Moderator J&H Licht en Geluid Forums

----------


## -Aart-

Ik heb ook wel eens op het punt gestaan om er mee te "stoppen", en heb dat toen soms ook lekker een weekje gedaan.  :Smile:  daar is niets mis mee, en de topic's waar ik mij aan ergerde zijn dan gewoon "weggezakt" meestal... Probleem opgelost, er zijn dan altijd toch wel weer een paar leuke dingen om aan bij te dragen.

Ik ben het niet altijd eens met hoe er gemodereerd wordt op het forum, als iemand overduidelijk een kapotte eindtrap heeft maar hij denkt zelf dat hetz'n trafo is en we vertellen hem dat netjes en duidelijk vind ik dat geen onzin.
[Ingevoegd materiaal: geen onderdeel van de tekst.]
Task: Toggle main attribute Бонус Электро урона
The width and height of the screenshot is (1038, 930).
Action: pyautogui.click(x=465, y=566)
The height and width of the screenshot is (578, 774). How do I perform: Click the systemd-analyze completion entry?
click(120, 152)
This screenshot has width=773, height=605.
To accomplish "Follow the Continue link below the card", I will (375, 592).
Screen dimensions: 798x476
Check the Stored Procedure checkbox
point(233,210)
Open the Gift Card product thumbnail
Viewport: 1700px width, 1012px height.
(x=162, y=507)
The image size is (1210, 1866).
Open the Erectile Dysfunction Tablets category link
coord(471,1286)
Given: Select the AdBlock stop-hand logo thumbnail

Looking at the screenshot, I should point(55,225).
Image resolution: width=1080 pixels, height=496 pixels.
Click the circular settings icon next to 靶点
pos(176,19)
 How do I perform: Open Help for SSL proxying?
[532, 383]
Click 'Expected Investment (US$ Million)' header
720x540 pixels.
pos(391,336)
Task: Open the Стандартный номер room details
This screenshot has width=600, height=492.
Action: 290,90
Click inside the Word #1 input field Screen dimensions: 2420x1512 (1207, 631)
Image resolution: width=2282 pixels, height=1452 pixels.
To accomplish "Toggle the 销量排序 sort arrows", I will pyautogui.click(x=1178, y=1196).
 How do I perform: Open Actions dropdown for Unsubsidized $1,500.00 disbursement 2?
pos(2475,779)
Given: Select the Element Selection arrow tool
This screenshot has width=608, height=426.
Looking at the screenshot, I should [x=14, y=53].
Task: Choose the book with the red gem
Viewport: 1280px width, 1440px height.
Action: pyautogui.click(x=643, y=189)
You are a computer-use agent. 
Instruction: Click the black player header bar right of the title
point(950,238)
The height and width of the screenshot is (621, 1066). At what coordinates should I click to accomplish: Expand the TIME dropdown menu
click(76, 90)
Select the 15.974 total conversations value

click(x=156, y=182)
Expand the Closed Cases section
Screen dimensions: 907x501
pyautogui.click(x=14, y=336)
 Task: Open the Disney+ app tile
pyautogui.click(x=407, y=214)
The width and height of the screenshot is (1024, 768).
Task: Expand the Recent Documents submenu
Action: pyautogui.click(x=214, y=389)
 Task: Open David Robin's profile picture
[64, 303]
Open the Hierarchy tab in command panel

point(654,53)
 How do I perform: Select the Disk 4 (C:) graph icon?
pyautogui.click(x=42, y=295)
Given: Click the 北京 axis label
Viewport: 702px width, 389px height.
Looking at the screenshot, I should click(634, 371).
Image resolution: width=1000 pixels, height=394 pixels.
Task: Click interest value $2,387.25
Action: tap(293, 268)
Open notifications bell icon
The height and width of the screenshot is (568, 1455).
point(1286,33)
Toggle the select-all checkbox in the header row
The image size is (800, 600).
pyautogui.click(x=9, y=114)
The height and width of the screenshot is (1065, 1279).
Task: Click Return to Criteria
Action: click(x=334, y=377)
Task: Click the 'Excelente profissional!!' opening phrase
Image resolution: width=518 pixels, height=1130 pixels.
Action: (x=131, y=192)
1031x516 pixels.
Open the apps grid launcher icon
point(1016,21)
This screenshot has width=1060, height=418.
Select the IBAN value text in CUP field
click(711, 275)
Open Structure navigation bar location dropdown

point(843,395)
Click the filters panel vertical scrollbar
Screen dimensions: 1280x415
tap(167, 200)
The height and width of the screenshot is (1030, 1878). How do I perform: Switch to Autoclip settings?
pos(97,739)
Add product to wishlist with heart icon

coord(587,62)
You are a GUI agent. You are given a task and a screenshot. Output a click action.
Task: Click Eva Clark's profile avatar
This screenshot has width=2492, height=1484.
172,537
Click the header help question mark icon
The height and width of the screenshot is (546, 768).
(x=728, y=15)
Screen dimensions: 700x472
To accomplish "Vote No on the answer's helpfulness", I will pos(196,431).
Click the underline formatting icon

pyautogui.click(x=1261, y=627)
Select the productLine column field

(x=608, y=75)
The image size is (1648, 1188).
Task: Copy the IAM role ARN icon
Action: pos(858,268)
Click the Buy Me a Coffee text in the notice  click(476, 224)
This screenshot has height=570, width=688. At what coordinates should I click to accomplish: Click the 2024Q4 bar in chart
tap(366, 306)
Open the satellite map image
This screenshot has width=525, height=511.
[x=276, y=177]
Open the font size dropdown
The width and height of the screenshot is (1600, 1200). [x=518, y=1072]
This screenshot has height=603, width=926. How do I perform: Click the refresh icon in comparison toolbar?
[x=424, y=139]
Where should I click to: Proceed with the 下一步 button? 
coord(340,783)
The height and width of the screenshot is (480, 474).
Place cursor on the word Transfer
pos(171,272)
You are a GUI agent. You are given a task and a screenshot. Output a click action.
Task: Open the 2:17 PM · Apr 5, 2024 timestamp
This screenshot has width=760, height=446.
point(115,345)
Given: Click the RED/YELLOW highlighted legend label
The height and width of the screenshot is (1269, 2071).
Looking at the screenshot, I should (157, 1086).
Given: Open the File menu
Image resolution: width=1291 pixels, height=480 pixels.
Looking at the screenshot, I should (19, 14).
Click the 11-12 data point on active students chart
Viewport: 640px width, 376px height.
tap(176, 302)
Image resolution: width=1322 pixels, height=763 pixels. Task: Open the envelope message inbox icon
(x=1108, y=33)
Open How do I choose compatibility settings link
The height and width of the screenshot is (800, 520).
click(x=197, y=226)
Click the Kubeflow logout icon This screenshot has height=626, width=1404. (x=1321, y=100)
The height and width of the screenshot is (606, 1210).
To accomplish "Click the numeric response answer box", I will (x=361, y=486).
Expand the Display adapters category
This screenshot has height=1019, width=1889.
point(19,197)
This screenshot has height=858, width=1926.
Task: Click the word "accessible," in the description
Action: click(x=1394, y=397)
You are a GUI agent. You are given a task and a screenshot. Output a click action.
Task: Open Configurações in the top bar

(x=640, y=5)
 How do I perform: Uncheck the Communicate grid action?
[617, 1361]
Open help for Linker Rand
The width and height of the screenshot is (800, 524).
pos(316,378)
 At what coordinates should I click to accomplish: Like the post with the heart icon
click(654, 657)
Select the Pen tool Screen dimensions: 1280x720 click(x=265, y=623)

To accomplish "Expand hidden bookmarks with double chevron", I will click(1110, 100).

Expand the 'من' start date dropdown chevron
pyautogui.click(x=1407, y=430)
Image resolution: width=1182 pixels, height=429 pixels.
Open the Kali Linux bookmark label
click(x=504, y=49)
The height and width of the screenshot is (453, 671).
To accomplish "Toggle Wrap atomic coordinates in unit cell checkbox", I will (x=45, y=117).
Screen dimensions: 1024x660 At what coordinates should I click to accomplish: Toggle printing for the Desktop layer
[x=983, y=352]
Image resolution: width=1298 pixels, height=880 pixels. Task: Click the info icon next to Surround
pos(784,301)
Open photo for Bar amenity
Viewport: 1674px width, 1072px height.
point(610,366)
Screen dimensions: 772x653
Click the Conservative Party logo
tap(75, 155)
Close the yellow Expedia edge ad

Te meer daar het erg gemakkelijk even te testen is, als iemand het niet wil geloven en dus niet wil testen ... tsja, jammer dan, maar geen reden om die reacties weg te halen wmbt.

----------


## DeMennooos

Heb regelmatig wel eens een "Het wordt weer een kinderklas dipje"
maar altijd is er een moment dat er wel mensen serieus op een post reageren, de kleuters weer hard aan het werk moeten en af taaien.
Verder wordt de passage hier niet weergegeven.